On Dec. 6, [Jud Murdock, CBP’s acting assistant commissioner] said in a closed congressional briefing that CBP had chosen to limit asylum-seekers at ports of entries because “[t]he more we process, the more will come,” according to the letter.
Murdock’s answers to follow-up questions “clearly indicated, given the context, that the Department’s decision to limit processing was primarily motivated by its desire to deter migrants from seeking asylum at ports of entry” generally, according to the letter, which was signed by Reps. Zoe Lofgren, Bennie Thompson, and Jerrold Nadler, the ranking Democrats on the Immigration Subcommittee, the Homeland Security Committee, and the Judiciary Committee, respectively.

The letter was sent to CPB commissioner Kevin McAleenan on Monday. It includes demands that the agency respond to questions about whether the practice is being used to deter future asylum seekers. Ironically, McAleenan has appeared to discuss the practice with journalists in the past, as in this Vox piece (emphasis mine):

Like a lot of immigration tactics Trump has used, metering — the practice of asking asylum seekers without papers to wait until ports of entry have the capacity to process them — was first instituted under the Obama administration, after an influx of Haitian asylum seekers arrived at the Otay Mesa and San Ysidro ports in San Diego in 2016.
Because there’s no official data on the use of metering, we have to rely on anecdotes and self-reporting to evaluate how common the practice is. McAleenan told reporters in October that on any given day, only three or four ports along the US-Mexico border were metering asylum seekers, and that Tijuana, where thousands of asylum seekers are waiting to cross at San Ysidro, is the only port of entry where metering is constant.
But while exact wait times are hard to pin down, reports and anecdotes from nongovernmental organizations along the border suggest that since this spring, metering has gone from a temporary measure at some ports to a near-constant state of affairs at most of the major border crossings where migrants arrive on foot.

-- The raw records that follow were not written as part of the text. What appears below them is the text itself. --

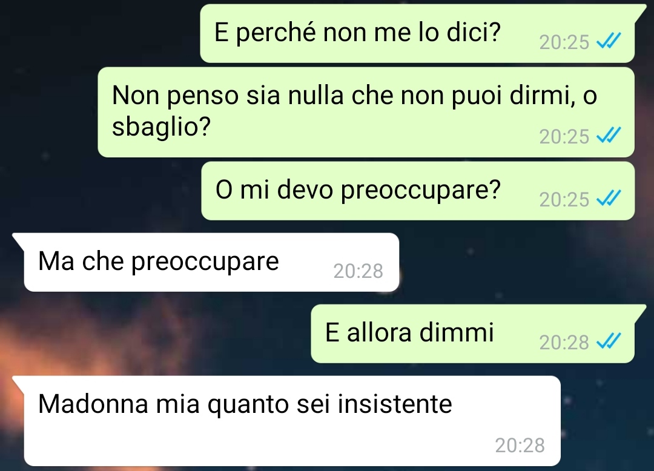
Task: Tap the word 'preoccupare' in the received white bubble
Action: tap(205, 262)
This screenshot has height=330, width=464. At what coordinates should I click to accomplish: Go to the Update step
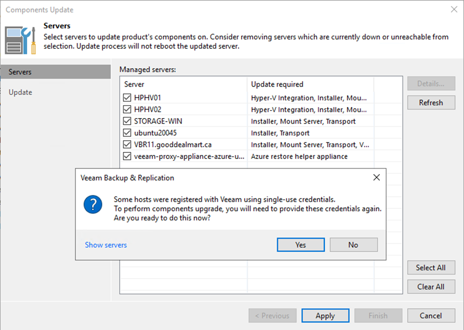(x=20, y=92)
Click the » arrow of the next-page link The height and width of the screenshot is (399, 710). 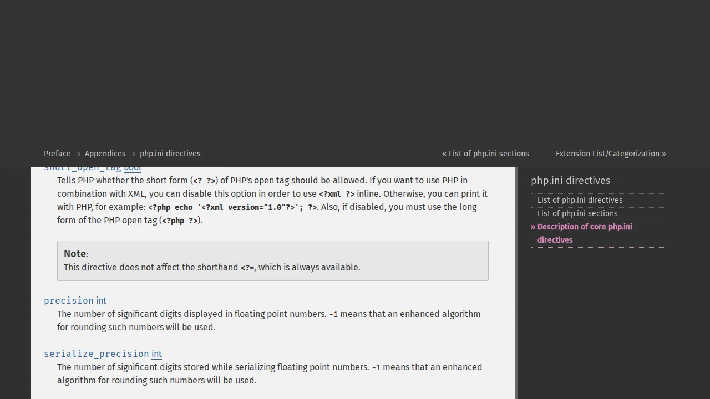pos(663,154)
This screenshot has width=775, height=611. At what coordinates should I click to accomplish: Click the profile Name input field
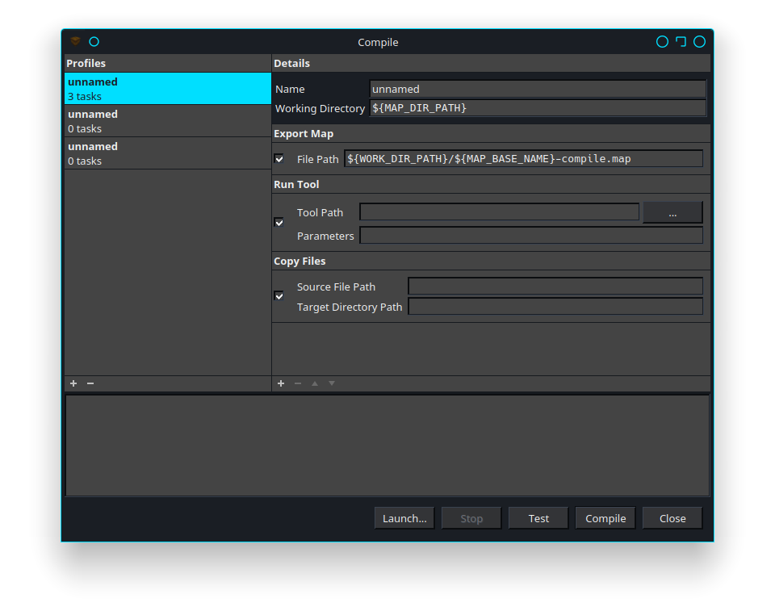(x=537, y=89)
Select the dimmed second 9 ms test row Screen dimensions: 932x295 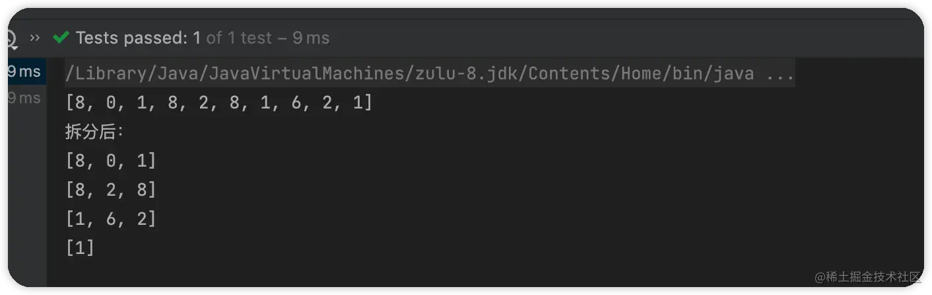point(24,98)
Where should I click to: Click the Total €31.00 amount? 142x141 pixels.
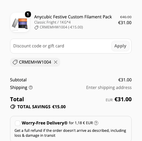[123, 99]
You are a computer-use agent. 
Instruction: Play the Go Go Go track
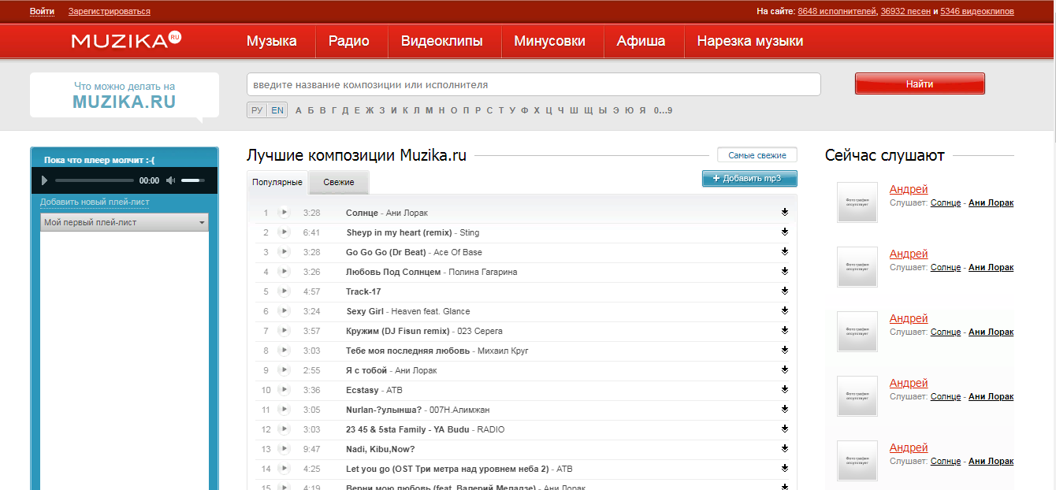(284, 252)
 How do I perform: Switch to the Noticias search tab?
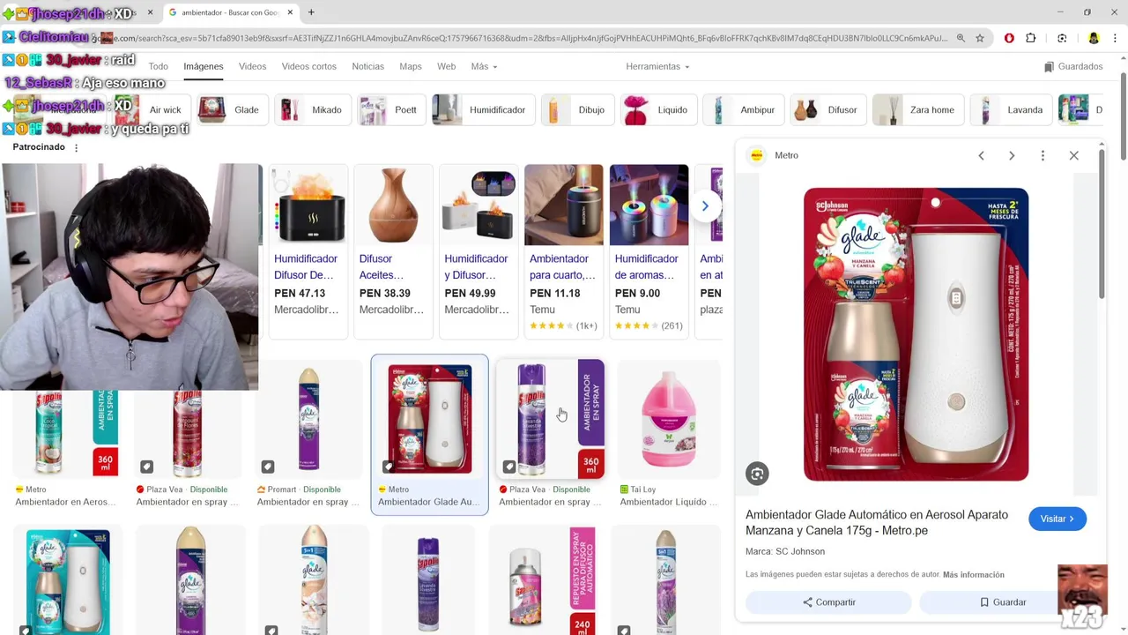[367, 66]
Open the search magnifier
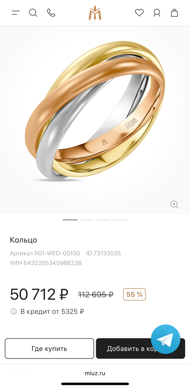The width and height of the screenshot is (190, 389). [x=33, y=13]
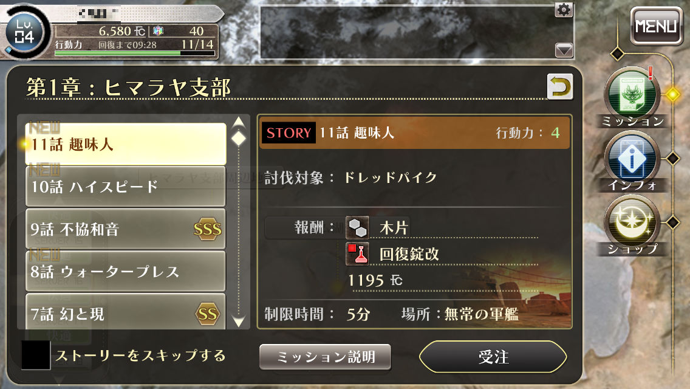
Task: Open the ショップ moon-star icon
Action: [632, 223]
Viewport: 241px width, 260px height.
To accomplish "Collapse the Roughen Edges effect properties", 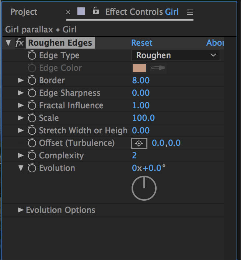I will 8,43.
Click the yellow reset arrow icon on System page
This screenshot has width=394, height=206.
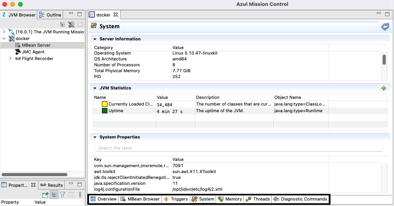[x=385, y=26]
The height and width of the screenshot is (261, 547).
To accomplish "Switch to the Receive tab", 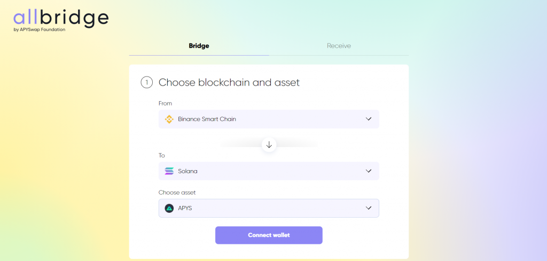I will click(x=339, y=46).

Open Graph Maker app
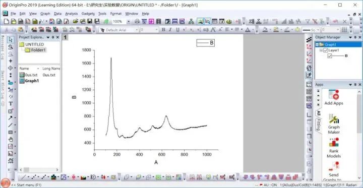click(334, 124)
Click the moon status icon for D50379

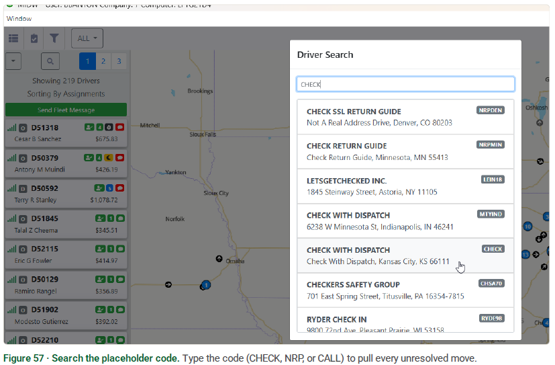tap(109, 158)
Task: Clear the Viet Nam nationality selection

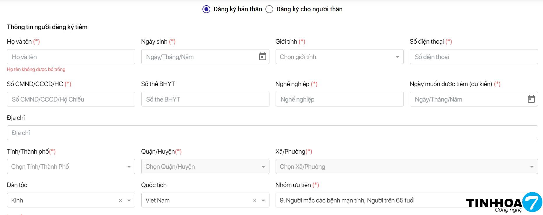Action: (x=255, y=200)
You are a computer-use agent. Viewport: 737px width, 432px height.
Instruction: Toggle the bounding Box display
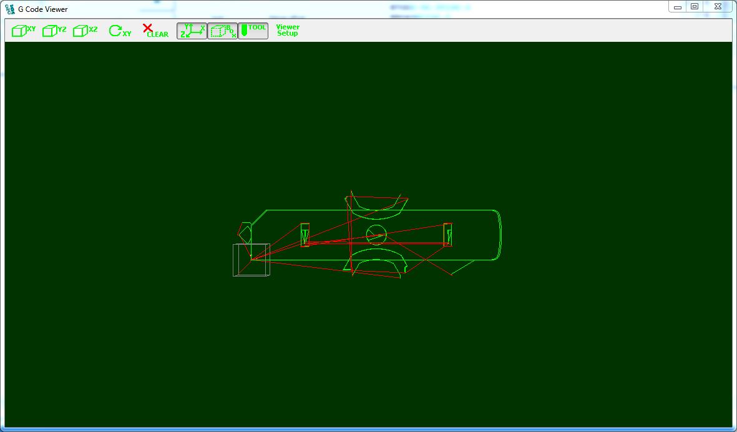(222, 31)
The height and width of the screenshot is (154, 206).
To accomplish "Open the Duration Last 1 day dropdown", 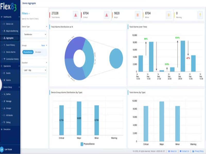I will [x=34, y=70].
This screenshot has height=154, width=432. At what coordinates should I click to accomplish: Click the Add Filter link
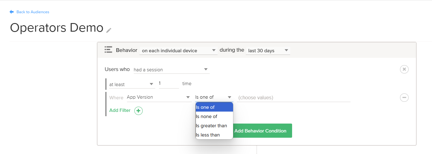[x=120, y=110]
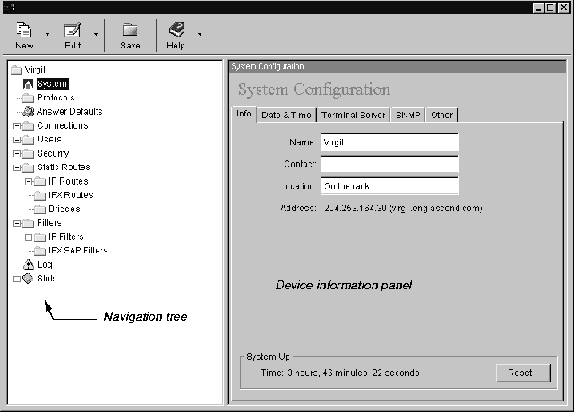The height and width of the screenshot is (412, 574).
Task: Collapse the Static Routes tree node
Action: [16, 167]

Democrats called Murdock’s comments “disturbing,” especially since Department of Homeland Security Secretary Kirstjen Nielsen has often told asylum seekers to go through the process rather than crossing into the country illegally.

CBP officials say that the comments by Murdock were taken out of context.

“During this briefing, CBP reiterated what we have said numerous times, that with the influx of Central American family units arriving at our ports of entry without proper documentation, and crossing our borders illegally, the processing system at CBP and our partner agencies has hit capacity,” Corry Schiermeyer, CBP press secretary, told BuzzFeed. “As more people are processed, the capacity challenges increase, and become unsustainable.”

The data doesn’t agree. Research released last month by the the University of Texas at Austin’s Robert S. Strauss Center for International Security and Law found that the CBP’s practice of metering began approximately two years ago and has become entrenched over the course of Trump’s time in office.

There’s also been substantial reporting on metering in the press, “Murdock’s statement not only confirms that DHS is using metering to slow-walk asylum applications, regardless of whether the agency has the capacity to process such, but also that they are doing so for the purpose of deterring future arrivals of asylum-seekers,” Sarah Pierce, a researcher at the Migration Policy Institute, told BuzzFeed.

In a sad irony, metering, meant to deter migrants, could actually be making more people cross the border without first applying for asylum, the DHS inspector general found earlier this year. Now, the American Immigration Council is filing a federal lawsuit to challenge the legality of the practice.

“If the government’s current practice continues, asylum seekers will remain needlessly incarcerated during weeks or months before their initial screening interviews and bond hearings,” the group said in a statement. “Immigrants who are forced to remain detained are less likely to succeed in their asylum cases or to find attorneys to help them.”